- _Records shown_

────────────────────

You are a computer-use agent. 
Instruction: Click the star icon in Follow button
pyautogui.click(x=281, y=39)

────────────────────

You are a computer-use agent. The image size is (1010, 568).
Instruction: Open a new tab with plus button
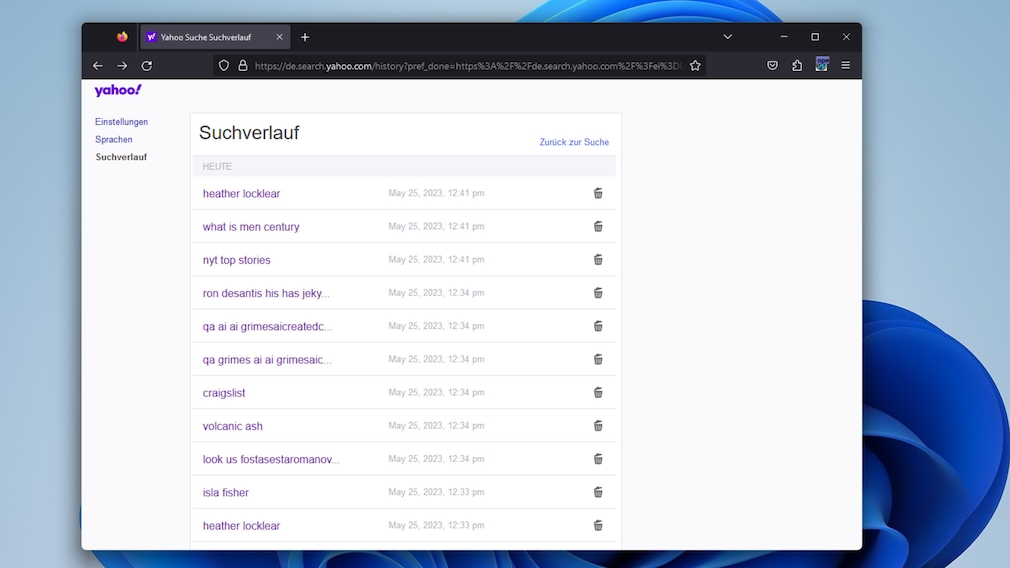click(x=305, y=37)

────────────────────

- _Goal of the exercise_
Each line of the records that contains the string "computer" must be copied.

- _Output for this task_
You are a computer-use agent. 
You are a computer-use agent. The image size is (1010, 568).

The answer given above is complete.